**Task data**

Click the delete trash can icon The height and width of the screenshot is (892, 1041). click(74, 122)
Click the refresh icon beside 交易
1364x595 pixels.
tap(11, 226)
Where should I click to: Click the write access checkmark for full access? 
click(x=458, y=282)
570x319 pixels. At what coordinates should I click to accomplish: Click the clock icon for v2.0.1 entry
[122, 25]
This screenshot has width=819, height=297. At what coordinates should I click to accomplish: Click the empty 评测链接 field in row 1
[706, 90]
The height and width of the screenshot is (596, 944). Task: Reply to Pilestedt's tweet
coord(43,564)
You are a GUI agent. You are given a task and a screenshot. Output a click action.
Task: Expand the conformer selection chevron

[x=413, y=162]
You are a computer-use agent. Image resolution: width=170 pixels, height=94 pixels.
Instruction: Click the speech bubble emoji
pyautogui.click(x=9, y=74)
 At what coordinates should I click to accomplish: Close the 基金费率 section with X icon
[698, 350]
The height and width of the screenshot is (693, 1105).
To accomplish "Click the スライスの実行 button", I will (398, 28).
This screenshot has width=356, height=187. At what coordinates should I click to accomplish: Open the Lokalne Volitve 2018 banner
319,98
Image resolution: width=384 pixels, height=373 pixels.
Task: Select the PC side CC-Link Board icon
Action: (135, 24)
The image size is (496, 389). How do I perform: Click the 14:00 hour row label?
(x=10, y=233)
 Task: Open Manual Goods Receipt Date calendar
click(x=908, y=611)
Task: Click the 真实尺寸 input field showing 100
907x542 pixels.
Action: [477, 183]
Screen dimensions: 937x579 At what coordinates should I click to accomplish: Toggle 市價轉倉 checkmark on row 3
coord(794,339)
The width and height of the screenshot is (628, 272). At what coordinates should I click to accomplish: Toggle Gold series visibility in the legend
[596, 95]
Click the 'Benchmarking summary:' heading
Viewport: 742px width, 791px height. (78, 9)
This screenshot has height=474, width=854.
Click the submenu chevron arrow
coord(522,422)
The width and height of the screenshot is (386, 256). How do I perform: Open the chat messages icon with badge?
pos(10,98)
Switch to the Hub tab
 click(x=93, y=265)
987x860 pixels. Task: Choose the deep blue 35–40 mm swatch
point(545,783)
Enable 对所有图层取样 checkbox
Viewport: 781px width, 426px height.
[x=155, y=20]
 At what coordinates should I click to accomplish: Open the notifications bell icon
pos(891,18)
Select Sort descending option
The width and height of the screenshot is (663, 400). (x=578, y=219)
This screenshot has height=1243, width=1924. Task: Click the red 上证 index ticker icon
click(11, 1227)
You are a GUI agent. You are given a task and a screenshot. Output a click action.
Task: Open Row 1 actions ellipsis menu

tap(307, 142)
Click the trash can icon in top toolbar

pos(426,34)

**What this task involves**
Switch "icon" to "symbol" in the lines from the start of the records up to and including the line with "will (398, 28).", and write those lines out again with nothing else changed.

**Written answer**
Click the delete trash can symbol The height and width of the screenshot is (892, 1041). click(74, 122)
Click the refresh symbol beside 交易
1364x595 pixels.
tap(11, 226)
Where should I click to: Click the write access checkmark for full access? 
click(x=458, y=282)
570x319 pixels. At what coordinates should I click to accomplish: Click the clock symbol for v2.0.1 entry
[122, 25]
This screenshot has width=819, height=297. At what coordinates should I click to accomplish: Click the empty 评测链接 field in row 1
[706, 90]
The height and width of the screenshot is (596, 944). Task: Reply to Pilestedt's tweet
coord(43,564)
You are a GUI agent. You are given a task and a screenshot. Output a click action.
Task: Expand the conformer selection chevron

[x=413, y=162]
You are a computer-use agent. Image resolution: width=170 pixels, height=94 pixels.
Instruction: Click the speech bubble emoji
pyautogui.click(x=9, y=74)
 At what coordinates should I click to accomplish: Close the 基金费率 section with X symbol
[698, 350]
The height and width of the screenshot is (693, 1105).
To accomplish "Click the スライスの実行 button", I will (398, 28).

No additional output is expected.